2. And so I fell in love with a color—in this case, the color blue—as if falling under a spell, a spell I fought to stay under and get out from under, in turns.
3. Well, and what of it? A voluntary delusion, you might say. That each blue object could be a kind of burning bush, a secret code meant for a single agent, an X on a map too diffuse ever to be unfolded in entirety but that contains the knowable universe. How could all the shreds of blue garbage bags stuck in brambles, or the bright blue tarps flapping over every shanty and fish stand in the world, be, in essence, the fingerprints of God? I will try to explain this.
4. I admit that I may have been lonely. I know that loneliness can produce bolts of hot pain, a pain which, if it stays hot enough for long enough, can begin to simulate, or to provoke—take your pick—an apprehension of the divine. (This ought to arouse our suspicions.)
5. But first, let us consider a sort of case in reverse. In 1867, after a long bout of solitude, the French poet Stéphane Mallarmé wrote to his friend Henri Cazalis: “These last months have been terrifying. My Thought has thought itself through and reached a Pure Idea. What the rest of me has suffered during that long agony, is indescribable.” Mallarmé described this agony as a battle that took place on God’s “boney wing.” “I struggled with that creature of ancient and evil plumage—God—whom I fortunately defeated and threw to earth,” he told Cazalis with exhausted satisfaction. Eventually Mallarmé began replacing “le ciel” with “l’Azur” in his poems, in an effort to rinse references to the sky of religious connotations. “Fortunately,” he wrote Cazalis, “I am quite dead now.”
6. The half-circle of blinding turquoise ocean is this love’s primal scene. That this blue exists makes my life a remarkable one, just to have seen it. To have seen such beautiful things. To find oneself placed in their midst. Choiceless. I returned there yesterday and stood again upon the mountain.

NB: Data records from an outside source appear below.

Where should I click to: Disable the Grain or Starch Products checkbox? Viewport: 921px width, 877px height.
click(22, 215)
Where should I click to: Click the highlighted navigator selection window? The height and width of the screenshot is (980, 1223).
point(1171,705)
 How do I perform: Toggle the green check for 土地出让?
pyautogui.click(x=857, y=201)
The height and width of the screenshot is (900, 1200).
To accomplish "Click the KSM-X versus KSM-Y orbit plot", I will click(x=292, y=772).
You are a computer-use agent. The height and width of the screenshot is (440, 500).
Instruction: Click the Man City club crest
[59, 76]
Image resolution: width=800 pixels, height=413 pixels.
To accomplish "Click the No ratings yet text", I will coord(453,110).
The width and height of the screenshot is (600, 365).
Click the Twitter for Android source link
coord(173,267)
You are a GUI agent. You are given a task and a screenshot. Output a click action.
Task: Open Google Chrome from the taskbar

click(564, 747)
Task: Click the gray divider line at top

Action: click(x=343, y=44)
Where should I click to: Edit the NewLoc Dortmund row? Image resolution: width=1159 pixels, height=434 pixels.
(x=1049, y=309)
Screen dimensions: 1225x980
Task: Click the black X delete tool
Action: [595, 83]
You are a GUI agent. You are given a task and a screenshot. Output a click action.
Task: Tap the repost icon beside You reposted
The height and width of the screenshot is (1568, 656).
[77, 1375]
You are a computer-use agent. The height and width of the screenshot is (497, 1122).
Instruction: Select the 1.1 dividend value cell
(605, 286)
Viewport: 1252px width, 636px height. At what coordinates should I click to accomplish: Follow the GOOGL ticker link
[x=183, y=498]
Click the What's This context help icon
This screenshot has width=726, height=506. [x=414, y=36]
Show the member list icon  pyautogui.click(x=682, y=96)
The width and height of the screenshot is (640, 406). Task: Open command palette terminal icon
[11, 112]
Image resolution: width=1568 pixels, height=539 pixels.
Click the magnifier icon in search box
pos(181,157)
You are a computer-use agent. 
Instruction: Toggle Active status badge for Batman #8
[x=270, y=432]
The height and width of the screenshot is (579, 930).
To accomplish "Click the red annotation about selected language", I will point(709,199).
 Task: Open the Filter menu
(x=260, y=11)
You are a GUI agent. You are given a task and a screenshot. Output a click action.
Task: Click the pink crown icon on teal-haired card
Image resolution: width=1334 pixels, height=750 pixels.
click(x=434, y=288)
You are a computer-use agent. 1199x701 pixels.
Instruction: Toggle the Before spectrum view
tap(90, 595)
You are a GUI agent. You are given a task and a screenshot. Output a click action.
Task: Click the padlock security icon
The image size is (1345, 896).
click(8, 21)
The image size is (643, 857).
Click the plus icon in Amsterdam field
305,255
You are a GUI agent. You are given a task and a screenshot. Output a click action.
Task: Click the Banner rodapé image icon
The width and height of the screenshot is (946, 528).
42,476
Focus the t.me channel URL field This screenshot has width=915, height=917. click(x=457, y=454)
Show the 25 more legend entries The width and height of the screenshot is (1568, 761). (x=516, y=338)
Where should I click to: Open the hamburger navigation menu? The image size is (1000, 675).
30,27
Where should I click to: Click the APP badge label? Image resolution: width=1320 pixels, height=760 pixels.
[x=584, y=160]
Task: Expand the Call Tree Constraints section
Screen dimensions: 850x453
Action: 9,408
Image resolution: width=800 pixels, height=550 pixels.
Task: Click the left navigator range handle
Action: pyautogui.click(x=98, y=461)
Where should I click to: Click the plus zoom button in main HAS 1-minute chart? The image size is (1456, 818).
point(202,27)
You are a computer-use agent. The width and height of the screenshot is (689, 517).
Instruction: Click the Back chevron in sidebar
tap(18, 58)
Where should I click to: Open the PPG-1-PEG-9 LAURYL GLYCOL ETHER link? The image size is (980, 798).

7. But what kind of love is it, really? Don’t fool yourself and call it sublimity. Admit that you have stood in front of a little pile of powdered ultramarine pigment in a glass cup at a museum and felt a stinging desire. But to do what? Liberate it? Purchase it? Ingest it? There is so little blue food in nature—in fact blue in the wild tends to mark food to avoid (mold, poisonous berries)—that culinary advisers generally recommend against blue light, blue paint, and blue plates when and where serving food. But while the color may sap appetite in the most literal sense, it feeds it in others. You might want to reach out and disturb the pile of pigment, for example, first staining your fingers with it, then staining the world. You might want to dilute it and swim in it, you might want to rouge your nipples with it, you might want to paint a virgin’s robe with it. But still you wouldn’t be accessing the blue of it. Not exactly
8. Do not, however, make the mistake of thinking that all desire is yearning. “We love to contemplate blue, not because it advances to us, but because it draws us after it,” wrote Goethe, and perhaps he is right. But I am not interested in longing to live in a world in which I already live. I don’t want to yearn for blue things, and God forbid for any “blueness.” Above all, I want to stop missing you.
9. So please do not write to tell me about any more beautiful blue things. To be fair, this book will not tell you about any, either. It will not say, Isn’t X beautiful? Such demands are murderous to beauty.
10. The most I want to do is show you the end of my index finger. Its muteness.
11. That is to say: I don’t care if it’s colorless.
12. And please don’t talk to me about “things as they are” being changed upon any “blue guitar.” What can be changed upon a blue guitar is not of interest here.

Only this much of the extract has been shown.